Этот взгляд настолько поразил Абдула своей ненавистью и даже какой-то восточной изощренной жестокостью – аж мурашки по коже да волосы дыбом, – что Абдул подумал: ну, ни дать ни взять – настоящий бербер, настоящий грозный убийца пустынь, где нет места иным чувствам и иной интонации.
Бербер – от римского слова “барбар”, что значит “дикарь, варвар”. Но в переводе с турецкого “бербер” – парикмахер, брадобрей, цирюльник. Для полной объективности картины остается выяснить, как в глазах турка будет выглядеть французский парикмахер-брадобрей. Вполне возможно, он будет выглядеть неисправимым варваром. Ведь он сбривает бороды, в которых вся красота и мудрость мужчин. А кроме того, зачем-то производит в своей цирюльне кровопускание, исполняя дикие обязанности западного бербера.
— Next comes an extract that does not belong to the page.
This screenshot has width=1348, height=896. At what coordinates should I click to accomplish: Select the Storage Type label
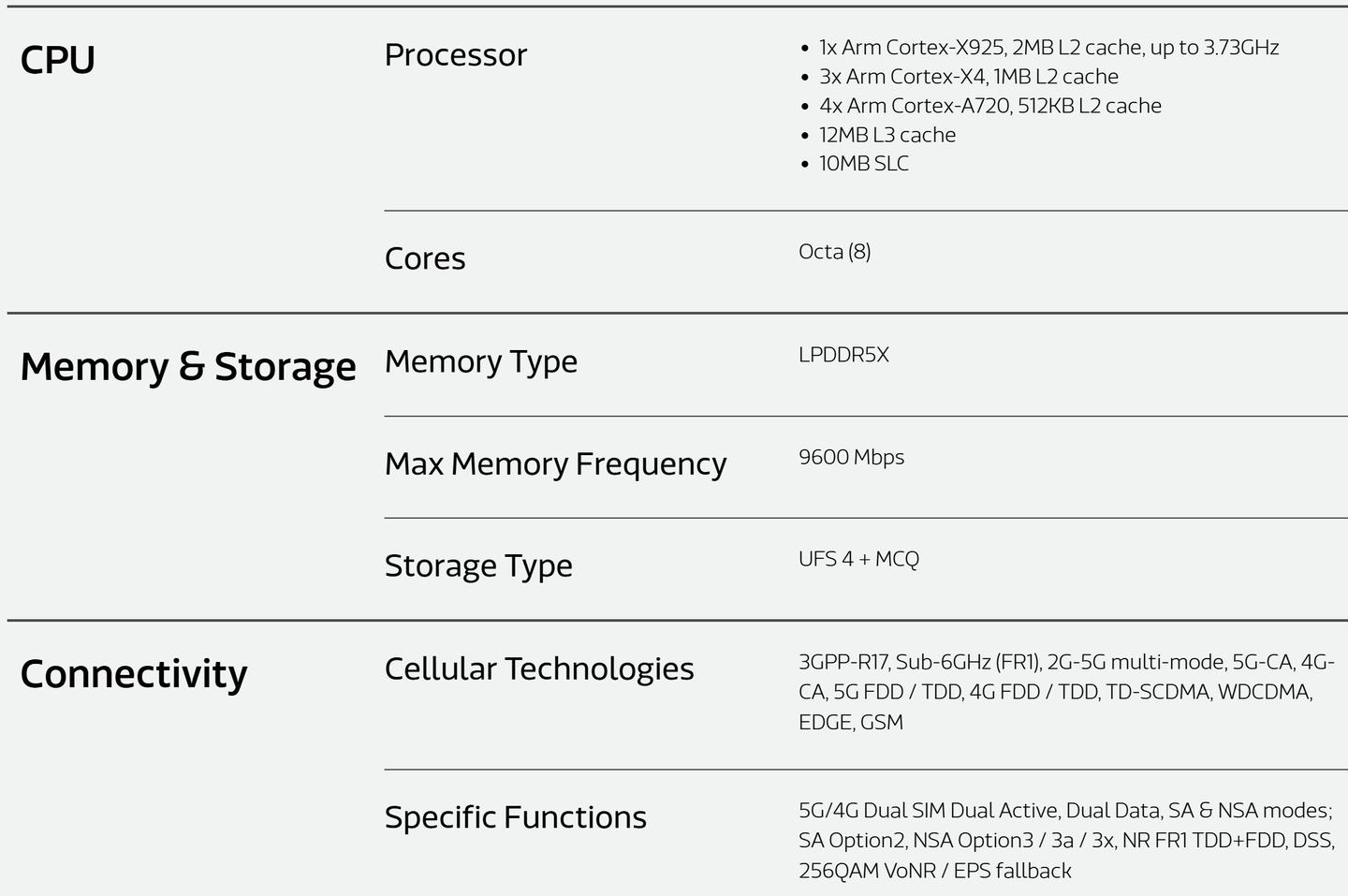pos(478,566)

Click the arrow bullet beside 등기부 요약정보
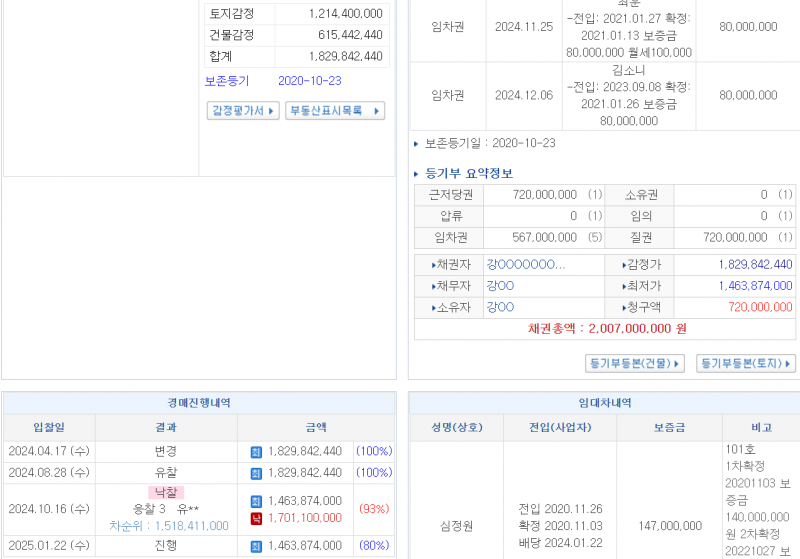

“Ладно, – подумал Абдул, оробев тогда от неприятного взгляда бербера, – зайду в другой раз, завтра”. Но и в другой раз брадобрейки, самой нежной и доброй по части бород, особенно по сравнению с мужем, не было – только сиротливо смотрело пыльное тусклое зеркало, за пылью которого, видимо, как за песчаной бурей, скрылось солнце, изредка проблескивая сверкающим лезвием ножниц. И опять Абдул сквозь эту пыль и полумрак поймал в отражении неприязненный взгляд бербера.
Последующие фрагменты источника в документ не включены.